Methods
Fungal molecular ecology
Determining the diversity of fungi in an ecosystem, then using this information to understand the links between specific fungi and their particular ecosystem roles and to predict their responses to global changes are especially challenging objectives. This challenge stems from the fact that the identification of fungi and their activities is hampered by their cryptic nature as diffuse, ubiquitous networks of filamentous cells that hide in substrates such as soil.
In this area, my research focuses on finding ways to identify fungi with DNA based methods. I pioneered some of the methods for faster and larger scale fragment analysis prior to the advent of accessible high throughput next generation sequencing:
Avis P.G. and Feldheim K. A. 2005. A method to size DNA fragments from 50 to 800 base pairs on a DNA analyzer. Molecular Ecology Notes 5:969–970
Dickie I.D., Avis P.G., Reich P.B, and McLaughlin D.J. 2003. GERM: Good Enough RFLP Matching Program. Mycorrhiza 13:171-172.
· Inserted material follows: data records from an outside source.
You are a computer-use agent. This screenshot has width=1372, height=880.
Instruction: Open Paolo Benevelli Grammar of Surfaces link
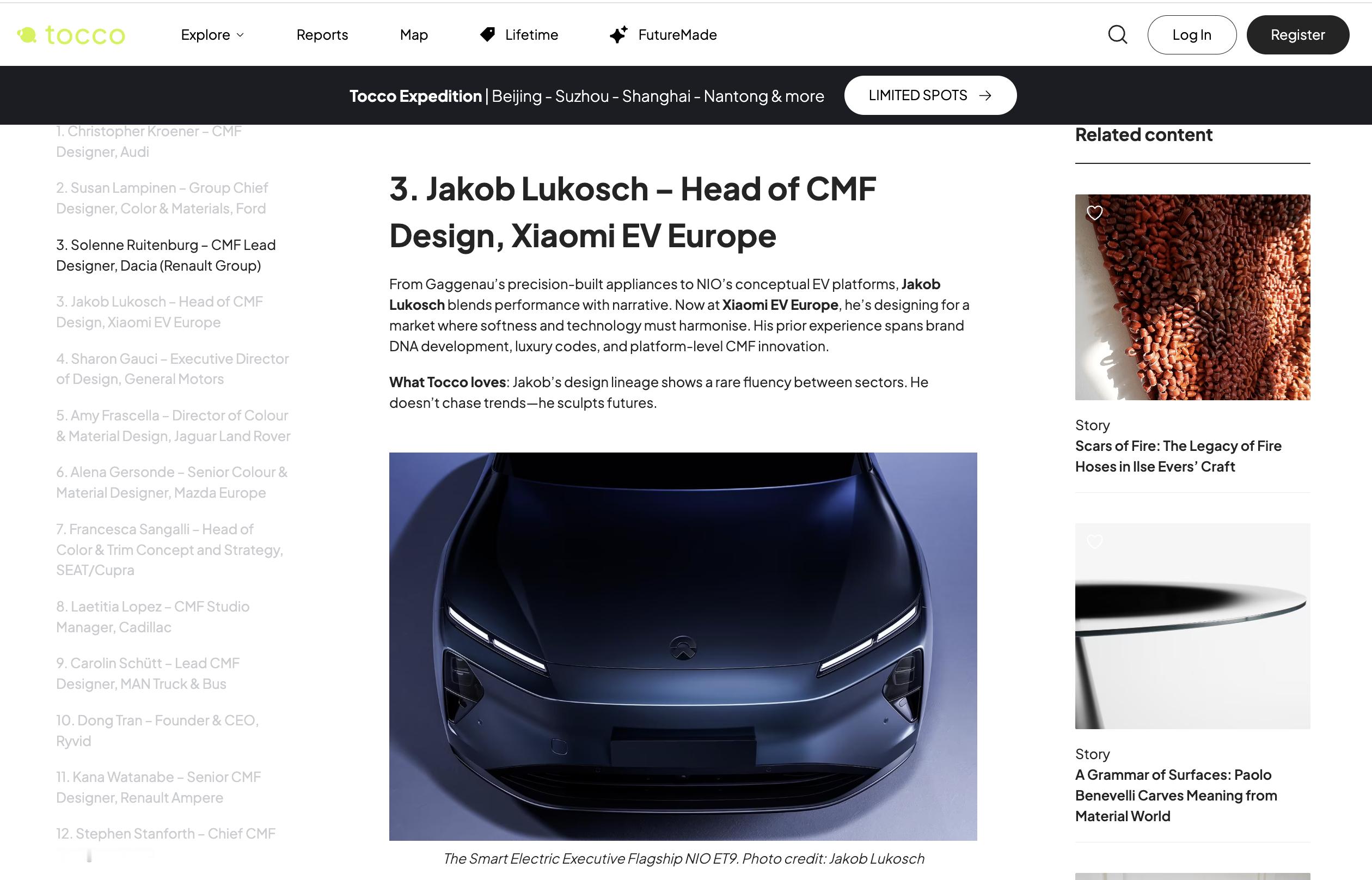[1176, 796]
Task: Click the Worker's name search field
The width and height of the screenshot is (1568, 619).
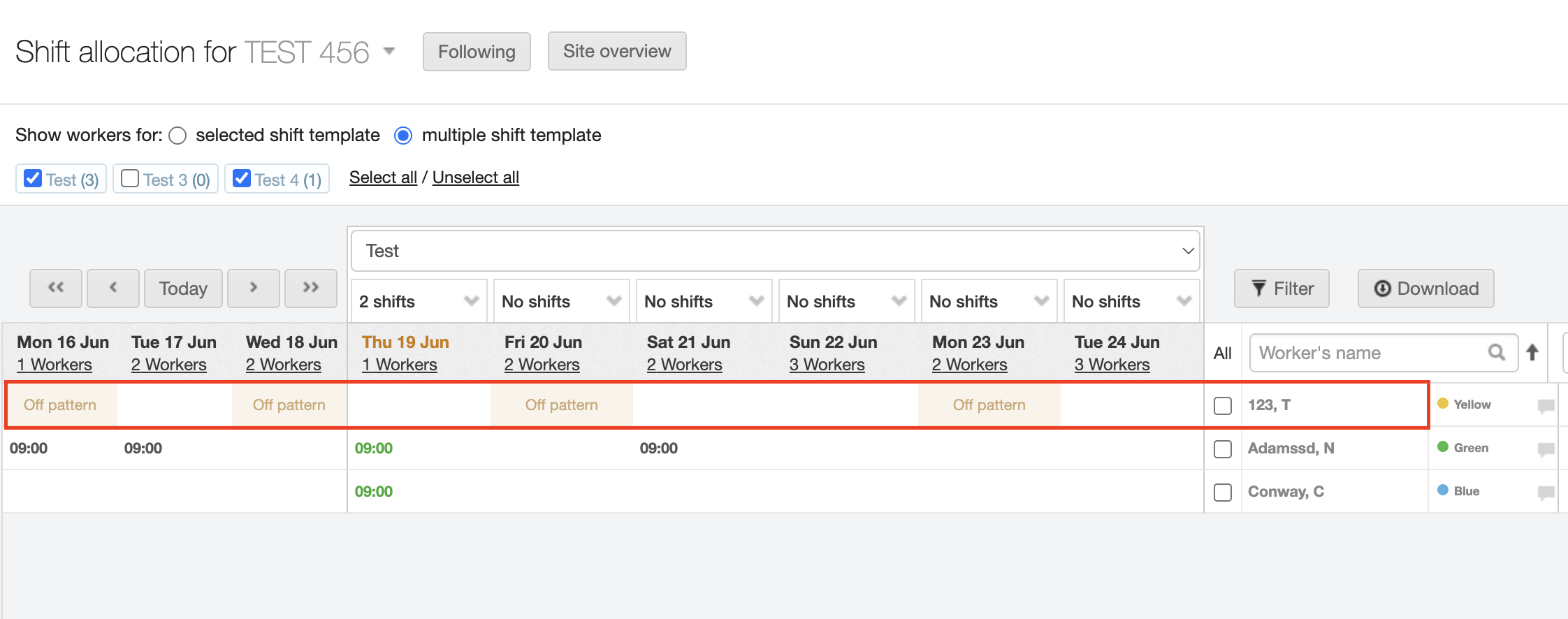Action: click(1370, 353)
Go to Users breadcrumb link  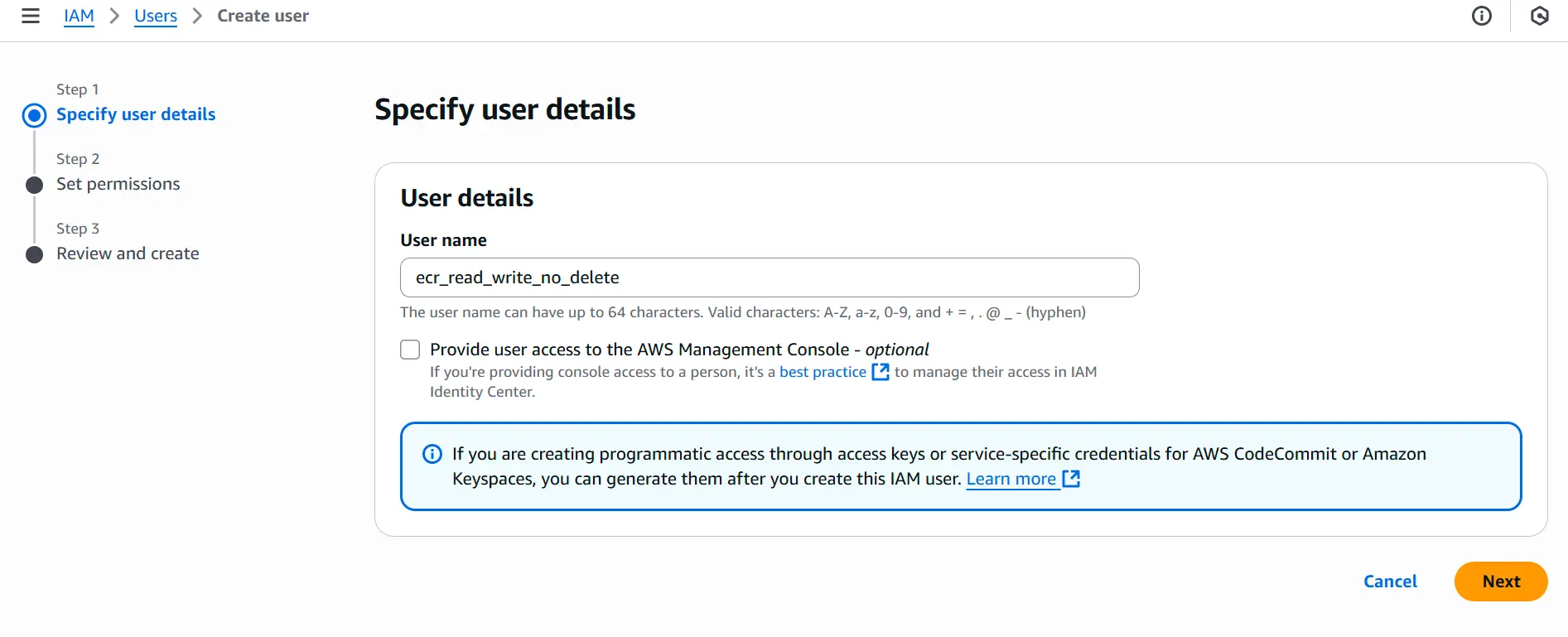point(156,16)
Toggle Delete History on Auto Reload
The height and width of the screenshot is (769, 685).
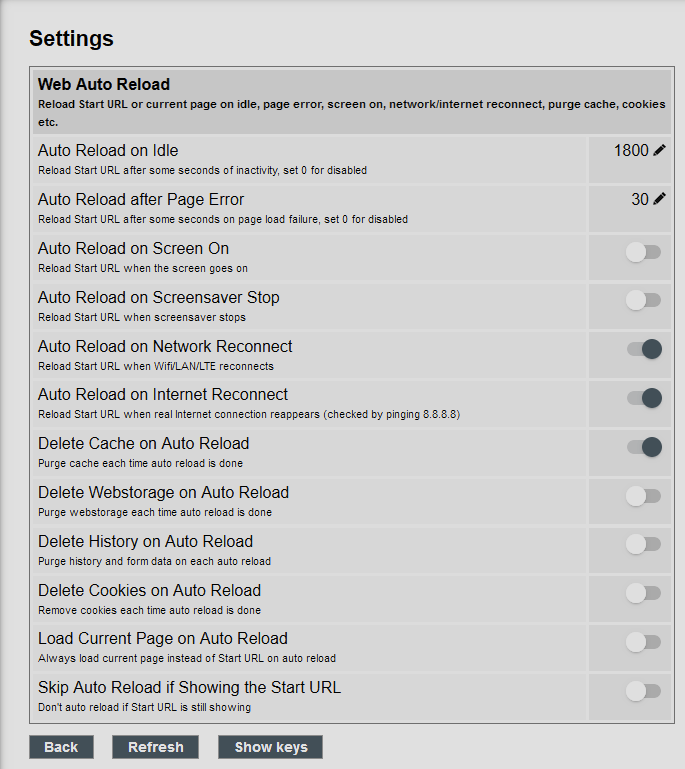pyautogui.click(x=643, y=544)
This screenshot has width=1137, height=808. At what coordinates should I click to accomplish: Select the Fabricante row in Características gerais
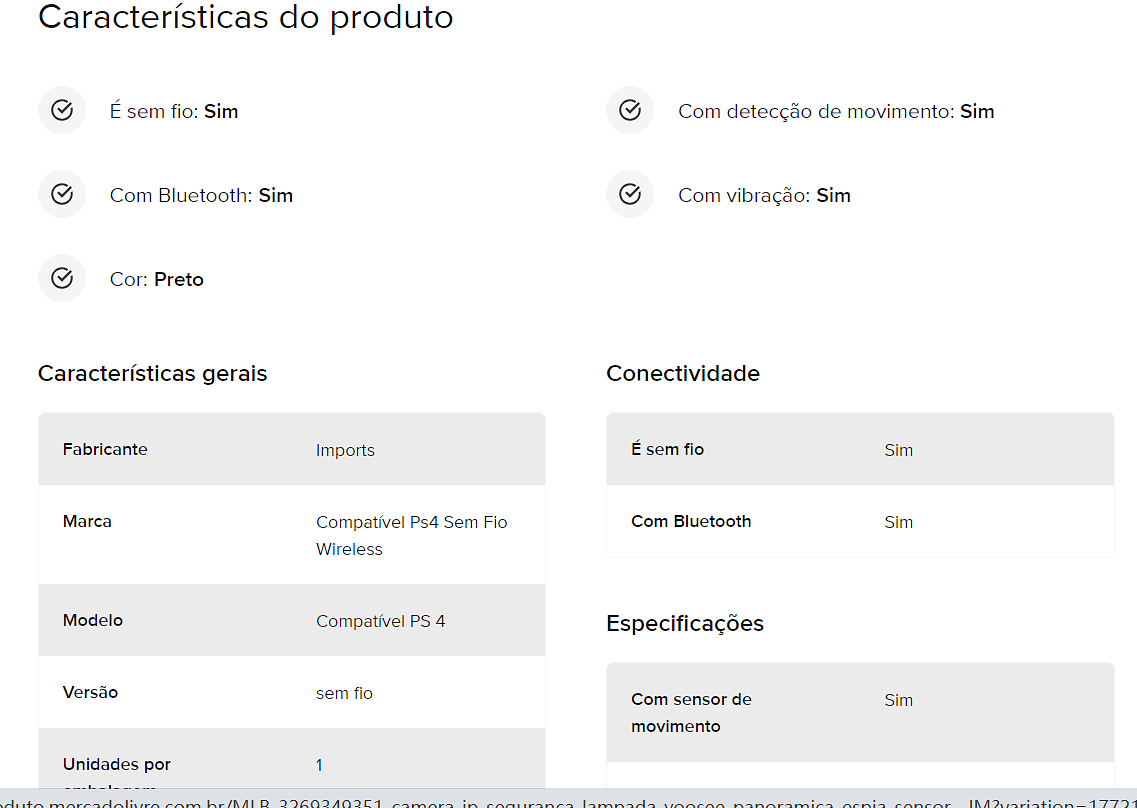pyautogui.click(x=292, y=450)
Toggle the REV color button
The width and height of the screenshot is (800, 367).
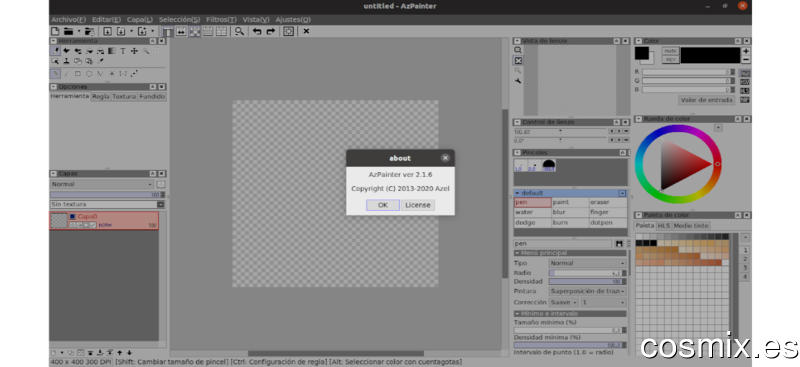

Improved molecular technology made rapid and accurate fungal identification possible and we all used these tools to understand fungal diversity better. But, a major contribution of my work has been to show the limitations of these tools (as well as their promise):
Avis P.G., I.A. Dickie, and G.M. Mueller. 2006. A “dirty” business: Testing the limitations of terminal restriction fragment length polymorphism (TRFLP) analysis of soil fungi. Molecular Ecology 15:873-882.
Bidartondo et al. (P.G. Avis one of 256 authors of the letter to the editor). 2008. Preserving Accuracy in GenBank. Science 319:616.
Avis P.G., Branco S., Tang Y.*, Mueller, G. 2010. Pooled samples bias fungal community descriptions. Molecular Ecology Resources 10:135-141. This latter paper was quickly cited and highlighted as having an “immediate impact on the literature.” (Molecular Ecology Resources (2011) 11, 1–4).
I continue to work on ways to link various molecular approaches. Currently, I am testing the relationship between sequence read abundance generated by MiSeq metabarcoding (an uncertain measure of organismal abundance) with the actual biomass of fungi in the same soil samples. This test uses a novel qPCR test and a specific set of unique primers for fungi known to exist in the samples. At least for some fungi tested, sequence reads may be useful.